I am now fairly comfortable that I see no need to purchase the F800 – particularly if it ends up as a b-roll camera. For our workhorse duties, doco/corporate work, the 700 is quite capable.

If anyone has done a theatrical with a 700/800 please do chip in.

Regards: Stu
www.studioscotland.com

Mike Marriage November 5th, 2009 11:12 AM

Quote:

Originally Posted by Stewart Menelaws (Post 1443114)
Peter / Thierry
If anyone has done a theatrical with a 700/800 please do chip in.
www.studioscotland.com

Hi Stu

I've done 35mm filmouts with the 700 and the camera and codec were fine. I think a filmout is less demanding than a good 1080 HD monitor.

I can't see that the 800 would bring any more in terms of picture quality.

What let down my footage was the quality of the glass. I had to use an HJ11 due to the shooting style and it wasn't great. I was wide open for a lot of it though, so I was pushing my luck a bit. Digi Primes or similar would be far better.

Alister Chapman November 5th, 2009 01:25 PM

Quote:

Originally Posted by Mike Marriage (Post 1443119)
Hi Stu

I've done 35mm filmouts with the 700 and the camera and codec were fine. I think a filmout is less demanding than a good 1080 HD monitor.

I can't see that the 800 would bring any more in terms of picture quality.

What let down my footage was the quality of the glass. I had to use an HJ11 due to the shooting style and it wasn't great. I was wide open for a lot of it though, so I was pushing my luck a bit. Digi Primes or similar would be far better.

I agree with everything that Mike says, especially the fact that filmout or projection is less demanding than a big monitor. I've seen my 700 material projected at several trade events, often in between clips or shorts shot on Red, F35 or Arri D21. To be honest there is little difference between any of them. Being frank, when projected the EX1 holds up very well too.

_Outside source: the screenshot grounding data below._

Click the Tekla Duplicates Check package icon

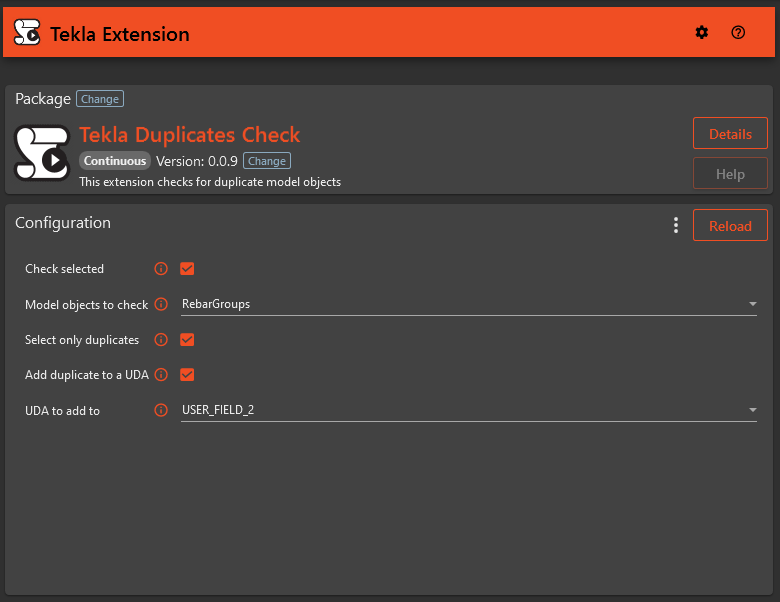click(x=42, y=153)
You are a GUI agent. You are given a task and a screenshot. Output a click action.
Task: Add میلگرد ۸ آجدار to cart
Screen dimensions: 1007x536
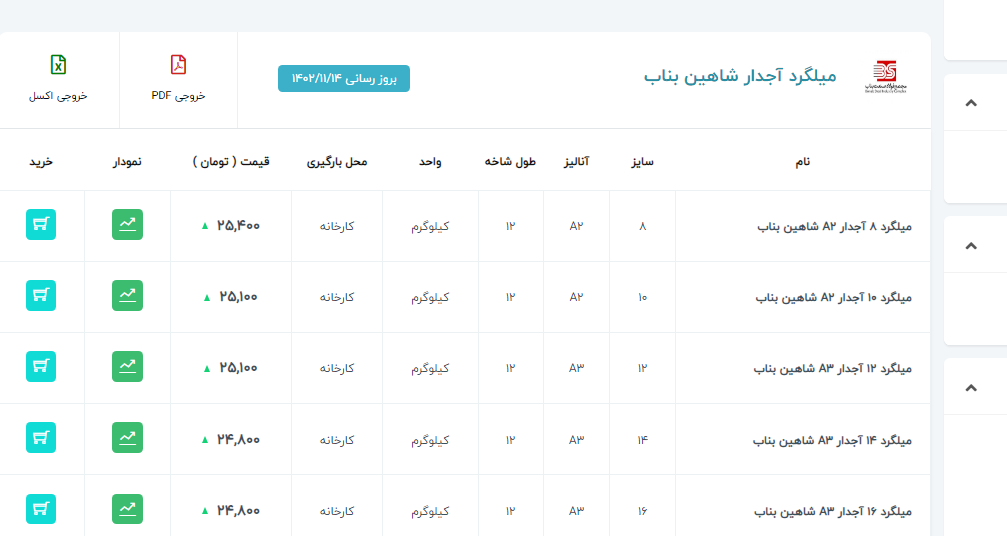point(41,225)
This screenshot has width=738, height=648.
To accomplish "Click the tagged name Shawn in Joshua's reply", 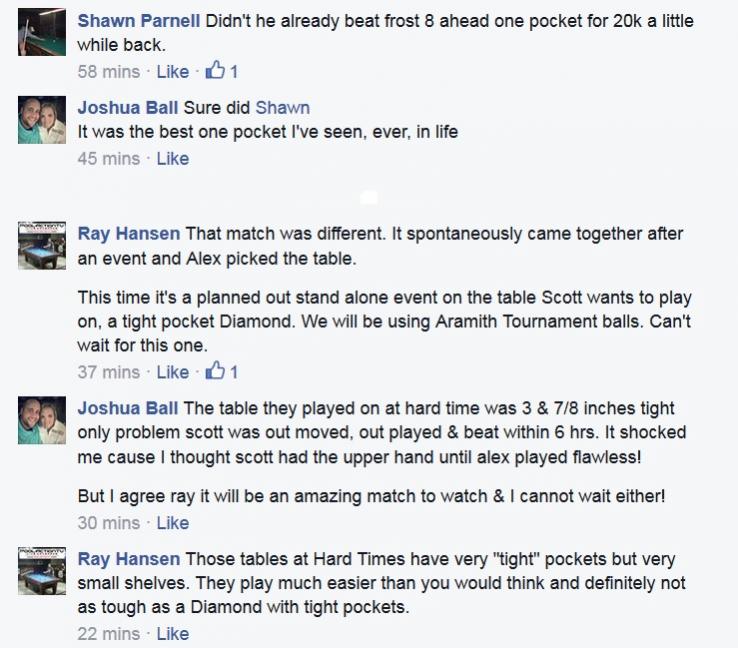I will pyautogui.click(x=282, y=108).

One point to note is that the F23 uses the same sensors as the PDW-700 so shooting on an F23 isn't going to give you a massive difference in picture quality. Indeed a 700 with a NanoFlash is going to give you something very close to an F23 recording to SR.

There is a big difference in noise levels between 100Mb/s and 50Mb/s footage. The NanoFlash footage is much cleaner. I don't like external boxes either, but the difference in picture quality makes using the NanoFlash worth while. I don't use it just for effect, I use it because it makes a visible difference to my finished programmes.

The NanoFlash workflow with FCP is very straight forward, easier than XDCAM HD as you can record the files as .mov's.

Stewart Menelaws November 5th, 2009 01:48 PM

Mike – Thanks for chipping in, I am keen to hear a bit more detail…

1: Can I ask, what exactly was the project(s) you went to film out with, and was this for cinema release? If so what size of screens did you view this/these project(s)?

2: Is there a reason you think that a film out is perhaps visually more pleasing than HD projection? Or would that be a matter of the stylisation of the project itself, which may suit a sharper look on a digital projector?

If you don’t mind, I have other questions, but they will depend on the reply to the above.

Alister – Was just about to post this, and then you added your post…

1: That is very interesting about your thoughts on the F23 / 700+ Nano – I agree that the 700 while a very clean image maker can be unhappily noisy under certain circumstances. I must read your page on Digi Primes again.

2: With the 700 – with or without the Nano combination, have you gone film out for anything?